## REQUIREMENT:
Render every line of the rows below as a numbered list, skipping any blank lines.

Some rows
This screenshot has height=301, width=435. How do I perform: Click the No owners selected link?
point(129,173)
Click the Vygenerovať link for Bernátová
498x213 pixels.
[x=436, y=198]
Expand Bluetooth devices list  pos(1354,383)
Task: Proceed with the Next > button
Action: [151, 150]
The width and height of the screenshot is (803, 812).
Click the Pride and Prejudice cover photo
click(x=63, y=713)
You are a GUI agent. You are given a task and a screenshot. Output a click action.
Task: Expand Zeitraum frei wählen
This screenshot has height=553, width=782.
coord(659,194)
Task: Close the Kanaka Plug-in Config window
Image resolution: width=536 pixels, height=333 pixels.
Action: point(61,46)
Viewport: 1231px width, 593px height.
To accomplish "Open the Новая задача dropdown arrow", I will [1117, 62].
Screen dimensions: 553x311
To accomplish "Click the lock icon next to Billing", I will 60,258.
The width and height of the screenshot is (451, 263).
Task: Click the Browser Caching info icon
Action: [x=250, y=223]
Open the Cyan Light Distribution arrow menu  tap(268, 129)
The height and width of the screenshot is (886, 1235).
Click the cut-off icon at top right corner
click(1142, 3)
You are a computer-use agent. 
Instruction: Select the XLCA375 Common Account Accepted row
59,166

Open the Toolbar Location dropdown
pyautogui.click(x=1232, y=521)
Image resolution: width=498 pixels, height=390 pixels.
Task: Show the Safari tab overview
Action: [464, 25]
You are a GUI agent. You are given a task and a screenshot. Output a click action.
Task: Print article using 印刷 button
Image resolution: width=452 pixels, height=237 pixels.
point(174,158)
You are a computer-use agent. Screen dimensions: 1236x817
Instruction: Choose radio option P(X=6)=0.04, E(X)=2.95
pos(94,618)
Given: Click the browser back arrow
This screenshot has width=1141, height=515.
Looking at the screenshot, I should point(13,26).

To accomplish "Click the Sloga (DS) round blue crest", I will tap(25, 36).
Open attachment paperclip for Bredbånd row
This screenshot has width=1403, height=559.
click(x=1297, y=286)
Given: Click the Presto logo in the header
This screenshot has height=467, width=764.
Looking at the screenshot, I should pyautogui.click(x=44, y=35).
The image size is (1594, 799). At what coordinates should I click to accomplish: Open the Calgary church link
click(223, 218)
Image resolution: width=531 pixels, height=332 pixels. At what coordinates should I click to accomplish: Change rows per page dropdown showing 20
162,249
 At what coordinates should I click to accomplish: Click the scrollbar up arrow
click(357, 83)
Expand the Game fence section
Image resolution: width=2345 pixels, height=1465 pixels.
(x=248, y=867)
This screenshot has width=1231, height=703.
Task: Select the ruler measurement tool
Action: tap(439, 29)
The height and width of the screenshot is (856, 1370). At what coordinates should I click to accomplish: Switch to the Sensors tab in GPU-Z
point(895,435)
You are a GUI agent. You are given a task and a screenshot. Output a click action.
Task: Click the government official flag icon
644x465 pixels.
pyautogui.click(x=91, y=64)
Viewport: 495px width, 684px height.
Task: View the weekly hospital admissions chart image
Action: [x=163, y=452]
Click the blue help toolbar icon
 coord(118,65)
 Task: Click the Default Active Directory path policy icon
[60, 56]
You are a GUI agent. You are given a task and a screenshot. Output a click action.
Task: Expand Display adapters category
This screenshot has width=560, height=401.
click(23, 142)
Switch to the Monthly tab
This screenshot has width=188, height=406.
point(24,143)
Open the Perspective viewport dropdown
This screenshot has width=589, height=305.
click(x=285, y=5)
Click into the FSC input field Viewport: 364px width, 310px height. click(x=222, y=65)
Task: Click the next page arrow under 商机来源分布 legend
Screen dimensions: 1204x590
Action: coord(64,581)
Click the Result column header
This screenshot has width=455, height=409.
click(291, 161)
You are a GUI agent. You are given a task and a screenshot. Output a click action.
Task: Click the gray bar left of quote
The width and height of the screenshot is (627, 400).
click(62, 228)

## SOLUTION FOR THIS EXERCISE:
1. This screenshot has height=301, width=435. How do I perform: Click the No owners selected link?
2. point(129,173)
3. Click the Vygenerovať link for Bernátová
4. 498x213 pixels.
5. [x=436, y=198]
6. Expand Bluetooth devices list  pos(1354,383)
7. Task: Proceed with the Next > button
8. Action: [151, 150]
9. The width and height of the screenshot is (803, 812).
10. Click the Pride and Prejudice cover photo
11. click(x=63, y=713)
12. You are a GUI agent. You are given a task and a screenshot. Output a click action.
13. Task: Expand Zeitraum frei wählen
14. This screenshot has height=553, width=782.
15. coord(659,194)
16. Task: Close the Kanaka Plug-in Config window
17. Image resolution: width=536 pixels, height=333 pixels.
18. Action: point(61,46)
19. Viewport: 1231px width, 593px height.
20. To accomplish "Open the Новая задача dropdown arrow", I will [1117, 62].
21. Screen dimensions: 553x311
22. To accomplish "Click the lock icon next to Billing", I will 60,258.
23. The width and height of the screenshot is (451, 263).
24. Task: Click the Browser Caching info icon
25. Action: [x=250, y=223]
26. Open the Cyan Light Distribution arrow menu  tap(268, 129)
27. The height and width of the screenshot is (886, 1235).
28. Click the cut-off icon at top right corner
29. click(1142, 3)
30. You are a computer-use agent. 
31. Instruction: Select the XLCA375 Common Account Accepted row
32. 59,166
33. Open the Toolbar Location dropdown
34. pyautogui.click(x=1232, y=521)
35. Image resolution: width=498 pixels, height=390 pixels.
36. Task: Show the Safari tab overview
37. Action: [464, 25]
38. You are a GUI agent. You are given a task and a screenshot. Output a click action.
39. Task: Print article using 印刷 button
40. Image resolution: width=452 pixels, height=237 pixels.
41. point(174,158)
42. You are a computer-use agent. Screen dimensions: 1236x817
43. Instruction: Choose radio option P(X=6)=0.04, E(X)=2.95
44. pos(94,618)
45. Given: Click the browser back arrow
46. This screenshot has width=1141, height=515.
47. Looking at the screenshot, I should point(13,26).
48. To accomplish "Click the Sloga (DS) round blue crest", I will tap(25, 36).
49. Open attachment paperclip for Bredbånd row
50. This screenshot has width=1403, height=559.
51. click(x=1297, y=286)
52. Given: Click the Presto logo in the header
53. This screenshot has height=467, width=764.
54. Looking at the screenshot, I should pyautogui.click(x=44, y=35).
55. The image size is (1594, 799). At what coordinates should I click to accomplish: Open the Calgary church link
56. click(223, 218)
57. Image resolution: width=531 pixels, height=332 pixels. At what coordinates should I click to accomplish: Change rows per page dropdown showing 20
58. 162,249
59.  At what coordinates should I click to accomplish: Click the scrollbar up arrow
60. click(357, 83)
61. Expand the Game fence section
62. Image resolution: width=2345 pixels, height=1465 pixels.
63. (x=248, y=867)
64. This screenshot has width=1231, height=703.
65. Task: Select the ruler measurement tool
66. Action: tap(439, 29)
67. The height and width of the screenshot is (856, 1370). At what coordinates should I click to accomplish: Switch to the Sensors tab in GPU-Z
68. point(895,435)
69. You are a GUI agent. You are given a task and a screenshot. Output a click action.
70. Task: Click the government official flag icon
71. 644x465 pixels.
72. pyautogui.click(x=91, y=64)
73. Viewport: 495px width, 684px height.
74. Task: View the weekly hospital admissions chart image
75. Action: [x=163, y=452]
76. Click the blue help toolbar icon
77.  coord(118,65)
78.  Task: Click the Default Active Directory path policy icon
79. [60, 56]
80. You are a GUI agent. You are given a task and a screenshot. Output a click action.
81. Task: Expand Display adapters category
82. This screenshot has width=560, height=401.
83. click(23, 142)
84. Switch to the Monthly tab
85. This screenshot has width=188, height=406.
86. point(24,143)
87. Open the Perspective viewport dropdown
88. This screenshot has width=589, height=305.
89. click(x=285, y=5)
90. Click into the FSC input field Viewport: 364px width, 310px height. click(x=222, y=65)
91. Task: Click the next page arrow under 商机来源分布 legend
92. Screen dimensions: 1204x590
93. Action: coord(64,581)
94. Click the Result column header
95. This screenshot has width=455, height=409.
96. click(291, 161)
97. You are a GUI agent. You are given a task and a screenshot. Output a click action.
98. Task: Click the gray bar left of quote
99. The width and height of the screenshot is (627, 400).
100. click(62, 228)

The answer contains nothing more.